DATA RECORDS:

╔══

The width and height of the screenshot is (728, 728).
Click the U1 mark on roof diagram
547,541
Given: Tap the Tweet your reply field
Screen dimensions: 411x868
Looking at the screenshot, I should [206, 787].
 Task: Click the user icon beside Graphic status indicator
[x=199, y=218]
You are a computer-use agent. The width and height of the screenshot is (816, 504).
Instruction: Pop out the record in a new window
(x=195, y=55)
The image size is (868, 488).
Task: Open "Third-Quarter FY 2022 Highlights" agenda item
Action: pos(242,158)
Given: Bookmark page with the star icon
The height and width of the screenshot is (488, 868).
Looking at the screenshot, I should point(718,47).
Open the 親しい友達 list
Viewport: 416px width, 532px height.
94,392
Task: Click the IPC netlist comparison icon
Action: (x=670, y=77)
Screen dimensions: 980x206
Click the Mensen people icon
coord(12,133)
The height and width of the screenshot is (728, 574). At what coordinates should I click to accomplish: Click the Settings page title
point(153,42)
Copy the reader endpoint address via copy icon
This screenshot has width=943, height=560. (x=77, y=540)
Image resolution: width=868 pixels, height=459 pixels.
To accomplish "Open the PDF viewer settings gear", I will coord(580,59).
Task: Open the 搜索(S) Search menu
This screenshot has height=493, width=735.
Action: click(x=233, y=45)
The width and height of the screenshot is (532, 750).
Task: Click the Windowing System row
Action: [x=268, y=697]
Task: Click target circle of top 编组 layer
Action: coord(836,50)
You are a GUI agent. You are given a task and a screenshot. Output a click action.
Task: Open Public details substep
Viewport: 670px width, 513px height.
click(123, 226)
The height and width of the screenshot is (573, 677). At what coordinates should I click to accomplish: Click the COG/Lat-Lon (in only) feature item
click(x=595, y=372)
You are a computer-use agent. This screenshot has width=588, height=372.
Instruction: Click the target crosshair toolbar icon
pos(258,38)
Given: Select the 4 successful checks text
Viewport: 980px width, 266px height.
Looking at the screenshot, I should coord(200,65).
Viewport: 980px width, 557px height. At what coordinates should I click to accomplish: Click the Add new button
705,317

╚══

WHAT TO PRODUCE:
Every record, start to finish: reproduce it word for word.

EXERCISE SOLUTION:
The width and height of the screenshot is (728, 728).
Click the U1 mark on roof diagram
547,541
Given: Tap the Tweet your reply field
Screen dimensions: 411x868
Looking at the screenshot, I should [206, 787].
 Task: Click the user icon beside Graphic status indicator
[x=199, y=218]
You are a computer-use agent. The width and height of the screenshot is (816, 504).
Instruction: Pop out the record in a new window
(x=195, y=55)
The image size is (868, 488).
Task: Open "Third-Quarter FY 2022 Highlights" agenda item
Action: pos(242,158)
Given: Bookmark page with the star icon
The height and width of the screenshot is (488, 868).
Looking at the screenshot, I should point(718,47).
Open the 親しい友達 list
Viewport: 416px width, 532px height.
94,392
Task: Click the IPC netlist comparison icon
Action: (x=670, y=77)
Screen dimensions: 980x206
Click the Mensen people icon
coord(12,133)
The height and width of the screenshot is (728, 574). At what coordinates should I click to accomplish: Click the Settings page title
point(153,42)
Copy the reader endpoint address via copy icon
This screenshot has width=943, height=560. (x=77, y=540)
Image resolution: width=868 pixels, height=459 pixels.
To accomplish "Open the PDF viewer settings gear", I will coord(580,59).
Task: Open the 搜索(S) Search menu
This screenshot has height=493, width=735.
Action: click(x=233, y=45)
The width and height of the screenshot is (532, 750).
Task: Click the Windowing System row
Action: [x=268, y=697]
Task: Click target circle of top 编组 layer
Action: coord(836,50)
You are a GUI agent. You are given a task and a screenshot. Output a click action.
Task: Open Public details substep
Viewport: 670px width, 513px height.
click(123, 226)
The height and width of the screenshot is (573, 677). At what coordinates should I click to accomplish: Click the COG/Lat-Lon (in only) feature item
click(x=595, y=372)
You are a computer-use agent. This screenshot has width=588, height=372.
Instruction: Click the target crosshair toolbar icon
pos(258,38)
Given: Select the 4 successful checks text
Viewport: 980px width, 266px height.
Looking at the screenshot, I should coord(200,65).
Viewport: 980px width, 557px height. At what coordinates should I click to accomplish: Click the Add new button
705,317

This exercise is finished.